1. HCV-related cryoglobulins contain RF, polyclonal IgG and HCV RNA that precipitate and deposit on vascular endothelium, causing an end-organ vasculitis predominantly in skin, kidneys and peripheral nerves.

2. Patients often have striking clonal expansions of RF-bearing memory B cells with restricted usage of RF-encoding Ig gene segments. Most of these activated B cells have low to moderate levels of somatic hypermutations that suggest an immunological response to antigenic stimulation.

3. A smaller subset of patients with MC develop a low-grade NHL comprising B cells that are immunophenotypically similar to the expanded B cells seen in MC. The antigenic dependence of these B cells is supported by evidence that HCV-related MC and NHL disappear after successful treatment of HCV infection.
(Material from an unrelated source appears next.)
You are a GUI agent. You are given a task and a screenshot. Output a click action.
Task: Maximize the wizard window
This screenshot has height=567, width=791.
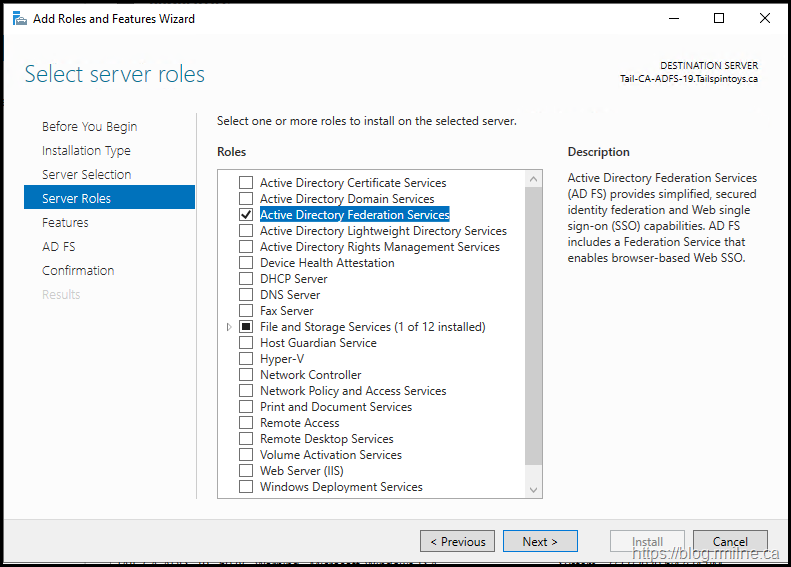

4. Treatment of HCV-related MC should aim to eradicate HCV infection. MC symptoms almost always resolve within 6 months of successful virological clearance. However, patients who are unlikely to tolerate or benefit from anti-HCV therapy may be offered symptomatic therapy with immunosuppressives (e.g. rituximab, corticosteroids or cyclophosphamide) or plasmapheresis.

5. Continued patient-centred studies are necessary to elucidate the pathogenesis of HCV MC and to devise improved therapeutic strategies for affected patients.